# Start of Source material

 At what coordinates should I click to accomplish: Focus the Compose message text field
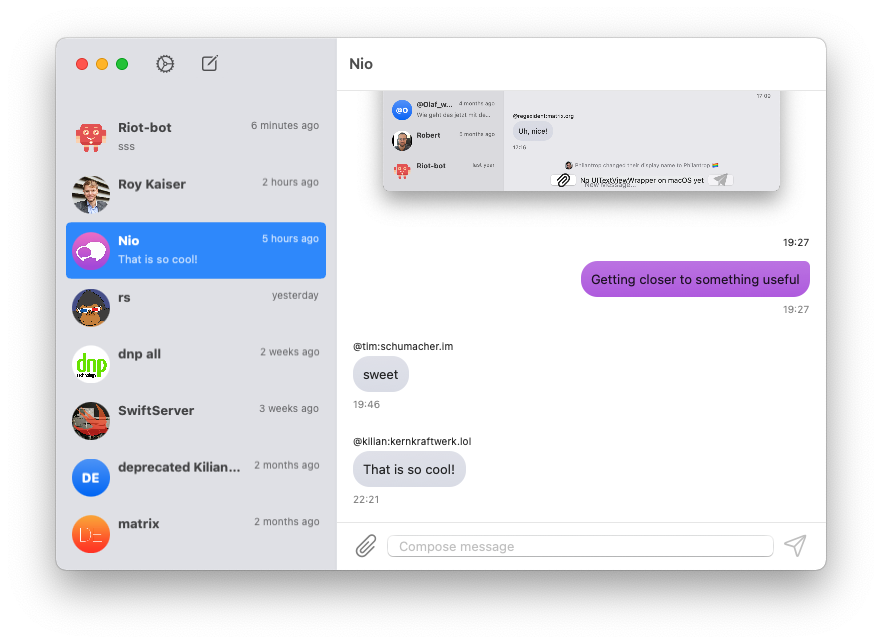point(580,546)
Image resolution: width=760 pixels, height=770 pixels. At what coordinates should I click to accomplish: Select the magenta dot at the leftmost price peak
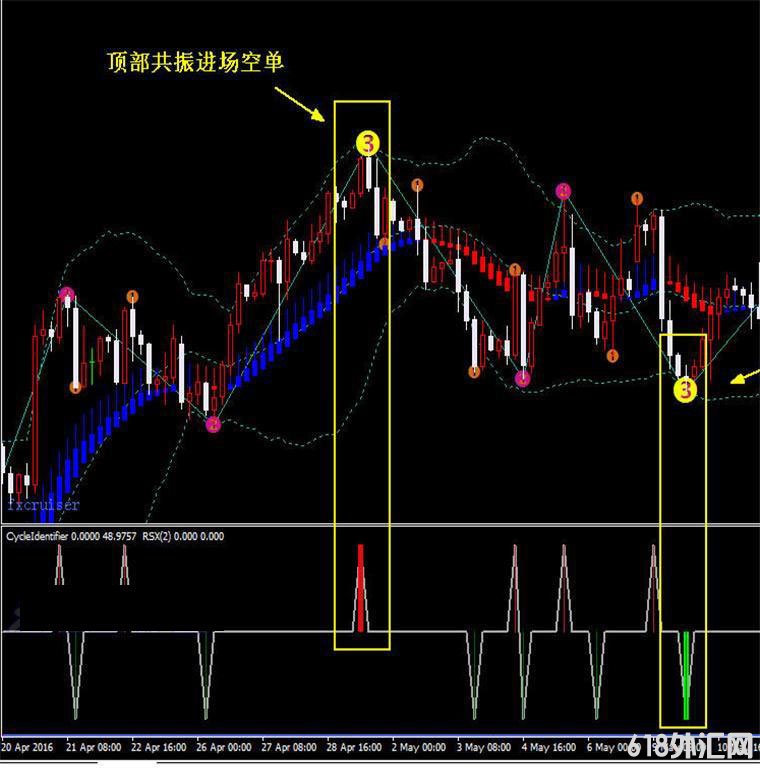67,294
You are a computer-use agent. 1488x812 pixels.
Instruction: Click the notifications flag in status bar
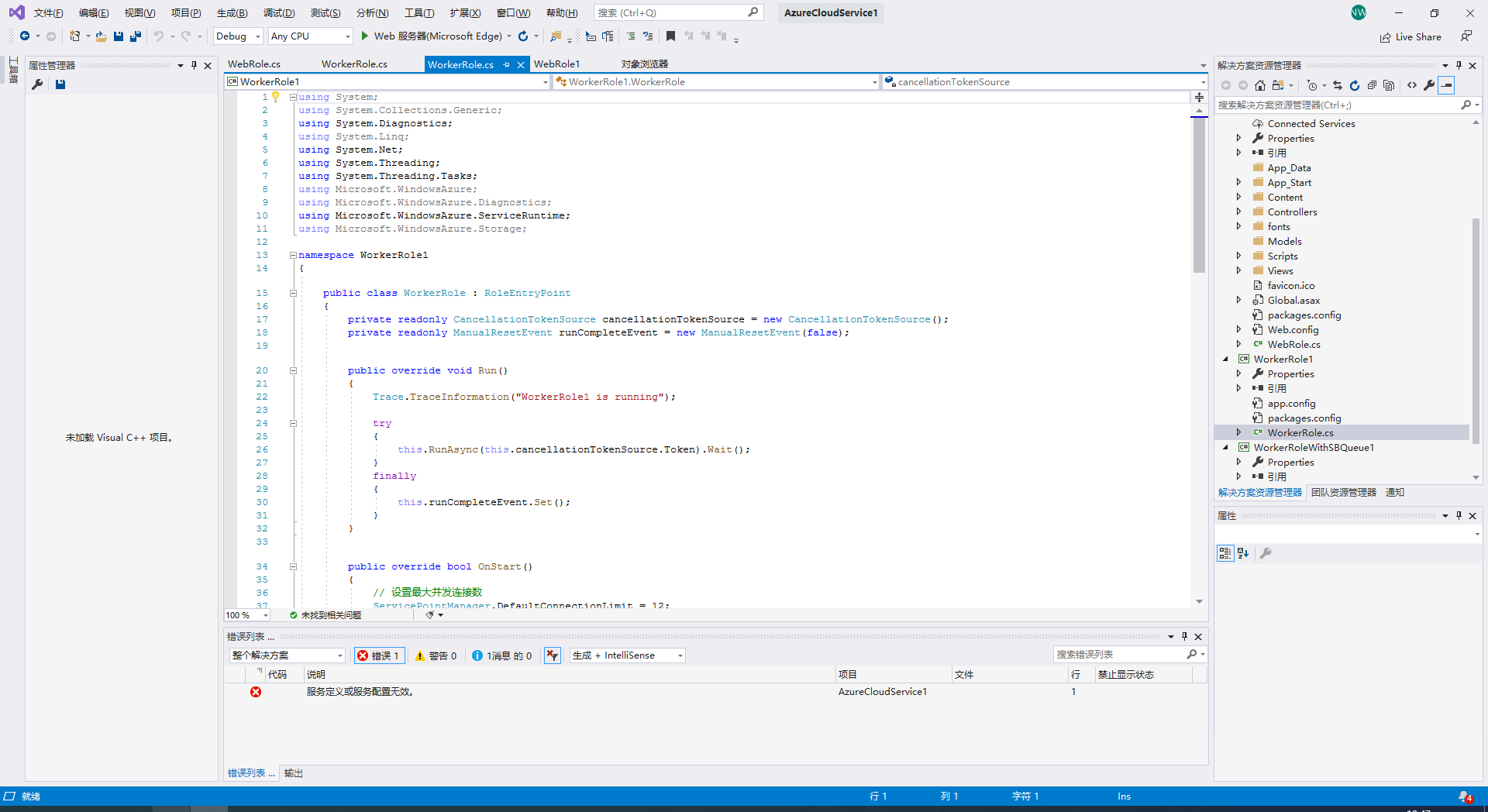click(1464, 797)
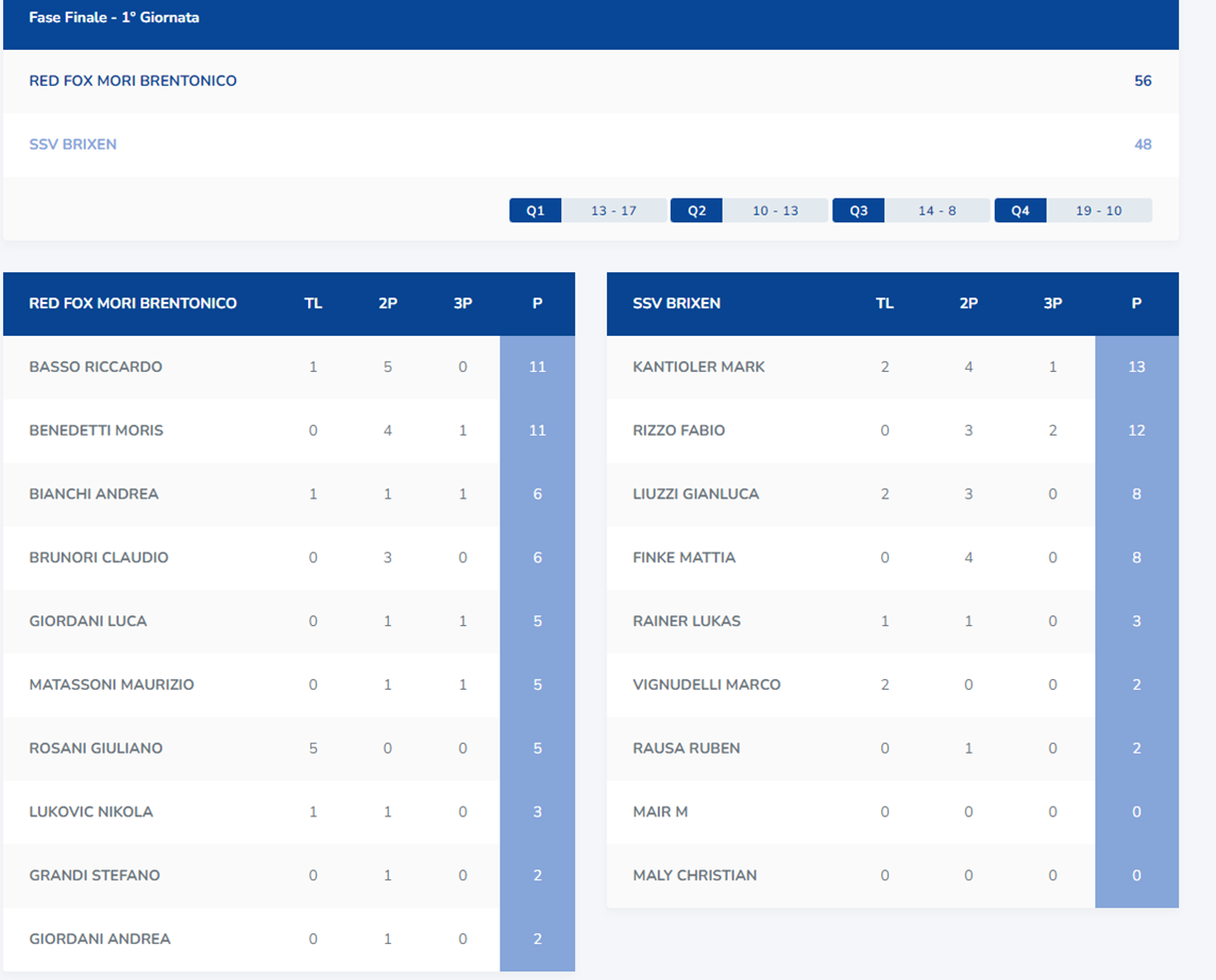Select player BENEDETTI MORIS row
The width and height of the screenshot is (1216, 980).
[x=96, y=431]
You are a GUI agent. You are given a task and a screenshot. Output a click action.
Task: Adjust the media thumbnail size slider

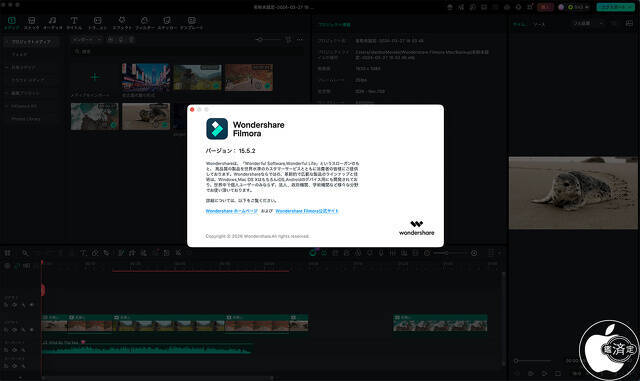pyautogui.click(x=269, y=40)
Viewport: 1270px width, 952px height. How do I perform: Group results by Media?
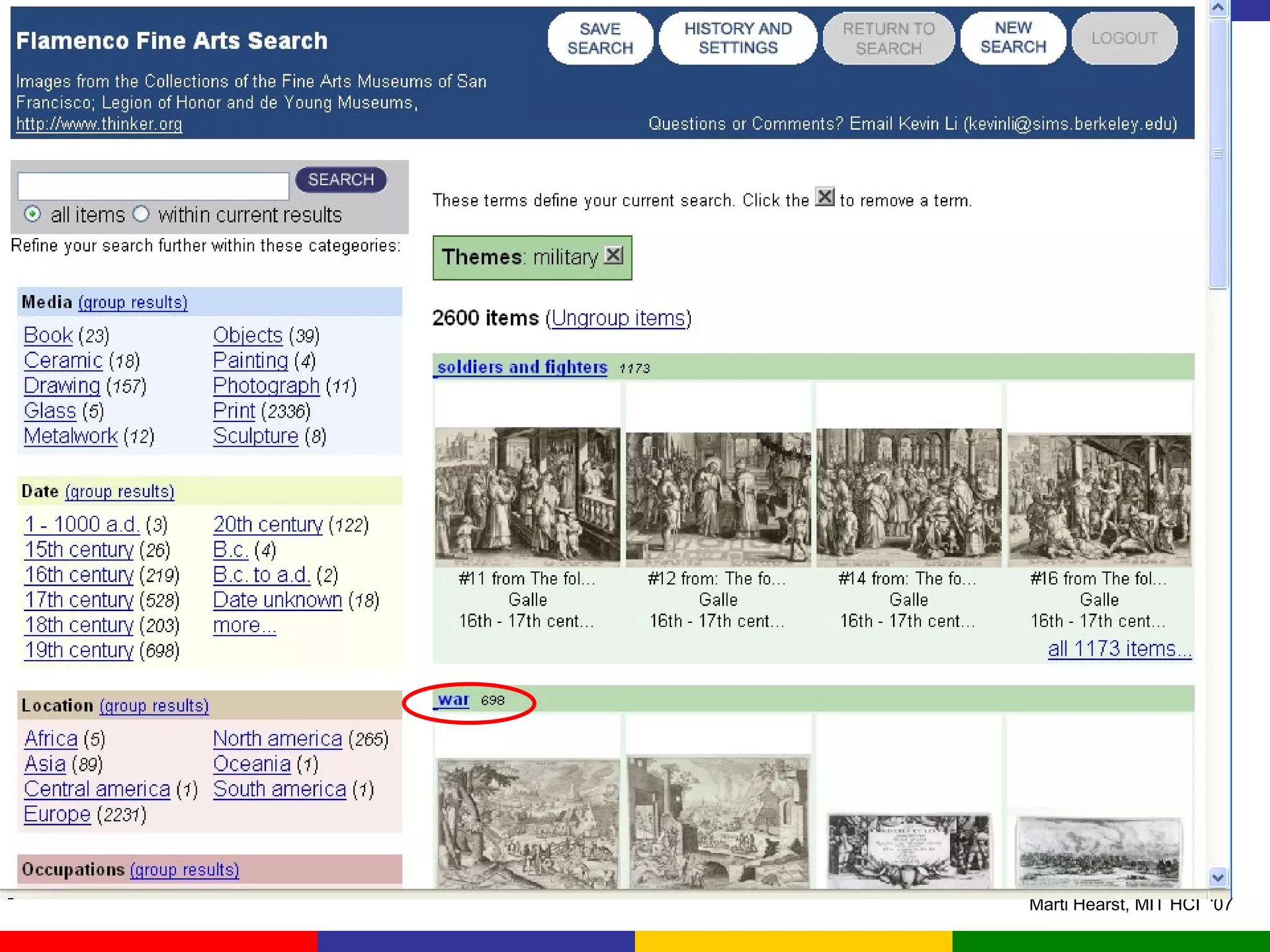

# End of Source material

(Problem details) Collect each line of the rows above that contains the word "coordinates", and copy those lines in full.

(Expected answer)
 At what coordinates should I click to accomplish: Focus the Compose message text field
Image resolution: width=760 pixels, height=770 pixels. At what coordinates should I click to accomplish: Select the magenta dot at the leftmost price peak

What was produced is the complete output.